# [Given request]
Rewrite the material below, changing every "Screen dimensions" to "Display size" and leaving all else untouched.
━━━
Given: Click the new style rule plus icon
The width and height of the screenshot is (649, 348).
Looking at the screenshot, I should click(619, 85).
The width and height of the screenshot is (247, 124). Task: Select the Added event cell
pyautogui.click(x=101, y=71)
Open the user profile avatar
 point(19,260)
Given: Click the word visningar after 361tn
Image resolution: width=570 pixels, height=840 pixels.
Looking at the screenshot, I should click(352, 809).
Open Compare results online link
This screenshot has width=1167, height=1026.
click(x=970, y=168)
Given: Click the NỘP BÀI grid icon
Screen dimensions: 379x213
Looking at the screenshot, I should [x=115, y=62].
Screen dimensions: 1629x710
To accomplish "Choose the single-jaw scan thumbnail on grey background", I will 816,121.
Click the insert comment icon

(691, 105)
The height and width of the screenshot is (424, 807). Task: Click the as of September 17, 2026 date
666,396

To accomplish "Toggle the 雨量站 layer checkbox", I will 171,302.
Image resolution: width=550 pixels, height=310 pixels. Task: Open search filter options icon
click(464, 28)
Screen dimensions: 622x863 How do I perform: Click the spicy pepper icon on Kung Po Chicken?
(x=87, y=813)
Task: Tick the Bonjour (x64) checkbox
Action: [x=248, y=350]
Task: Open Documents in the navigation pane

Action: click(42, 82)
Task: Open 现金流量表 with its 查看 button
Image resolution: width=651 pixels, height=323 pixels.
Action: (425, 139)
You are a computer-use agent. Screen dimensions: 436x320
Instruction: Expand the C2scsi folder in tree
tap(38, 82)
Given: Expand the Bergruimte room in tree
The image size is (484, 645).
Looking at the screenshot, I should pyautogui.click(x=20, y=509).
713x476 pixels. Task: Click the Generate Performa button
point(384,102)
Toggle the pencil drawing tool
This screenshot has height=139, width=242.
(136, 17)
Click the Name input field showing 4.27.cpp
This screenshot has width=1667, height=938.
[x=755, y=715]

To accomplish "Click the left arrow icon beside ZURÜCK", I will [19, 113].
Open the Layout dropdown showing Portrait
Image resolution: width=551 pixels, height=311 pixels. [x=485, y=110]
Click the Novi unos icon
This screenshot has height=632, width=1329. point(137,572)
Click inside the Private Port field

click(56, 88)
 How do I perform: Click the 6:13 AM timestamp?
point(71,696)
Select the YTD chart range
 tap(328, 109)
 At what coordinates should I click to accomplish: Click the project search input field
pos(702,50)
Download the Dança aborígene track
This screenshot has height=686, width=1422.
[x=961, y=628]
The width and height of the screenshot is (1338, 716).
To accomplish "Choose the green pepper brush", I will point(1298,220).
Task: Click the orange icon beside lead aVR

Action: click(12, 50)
━━━
# [Output for this task]
Given: Click the new style rule plus icon
The width and height of the screenshot is (649, 348).
Looking at the screenshot, I should click(619, 85).
The width and height of the screenshot is (247, 124). Task: Select the Added event cell
pyautogui.click(x=101, y=71)
Open the user profile avatar
 point(19,260)
Given: Click the word visningar after 361tn
Image resolution: width=570 pixels, height=840 pixels.
Looking at the screenshot, I should click(352, 809).
Open Compare results online link
This screenshot has width=1167, height=1026.
click(x=970, y=168)
Given: Click the NỘP BÀI grid icon
Display size: 379x213
Looking at the screenshot, I should [x=115, y=62].
Display size: 1629x710
To accomplish "Choose the single-jaw scan thumbnail on grey background", I will 816,121.
Click the insert comment icon

(691, 105)
The height and width of the screenshot is (424, 807). Task: Click the as of September 17, 2026 date
666,396

To accomplish "Toggle the 雨量站 layer checkbox", I will 171,302.
Image resolution: width=550 pixels, height=310 pixels. Task: Open search filter options icon
click(464, 28)
Display size: 622x863 How do I perform: Click the spicy pepper icon on Kung Po Chicken?
(x=87, y=813)
Task: Tick the Bonjour (x64) checkbox
Action: [x=248, y=350]
Task: Open Documents in the navigation pane

Action: click(42, 82)
Task: Open 现金流量表 with its 查看 button
Image resolution: width=651 pixels, height=323 pixels.
Action: (425, 139)
You are a computer-use agent. Display size: 436x320
Instruction: Expand the C2scsi folder in tree
tap(38, 82)
Given: Expand the Bergruimte room in tree
The image size is (484, 645).
Looking at the screenshot, I should pyautogui.click(x=20, y=509).
713x476 pixels. Task: Click the Generate Performa button
point(384,102)
Toggle the pencil drawing tool
This screenshot has height=139, width=242.
(136, 17)
Click the Name input field showing 4.27.cpp
This screenshot has width=1667, height=938.
[x=755, y=715]

To accomplish "Click the left arrow icon beside ZURÜCK", I will [19, 113].
Open the Layout dropdown showing Portrait
Image resolution: width=551 pixels, height=311 pixels. [x=485, y=110]
Click the Novi unos icon
This screenshot has height=632, width=1329. point(137,572)
Click inside the Private Port field

click(56, 88)
 How do I perform: Click the 6:13 AM timestamp?
point(71,696)
Select the YTD chart range
 tap(328, 109)
 At what coordinates should I click to accomplish: Click the project search input field
pos(702,50)
Download the Dança aborígene track
This screenshot has height=686, width=1422.
[x=961, y=628]
The width and height of the screenshot is (1338, 716).
To accomplish "Choose the green pepper brush", I will point(1298,220).
Task: Click the orange icon beside lead aVR

Action: click(12, 50)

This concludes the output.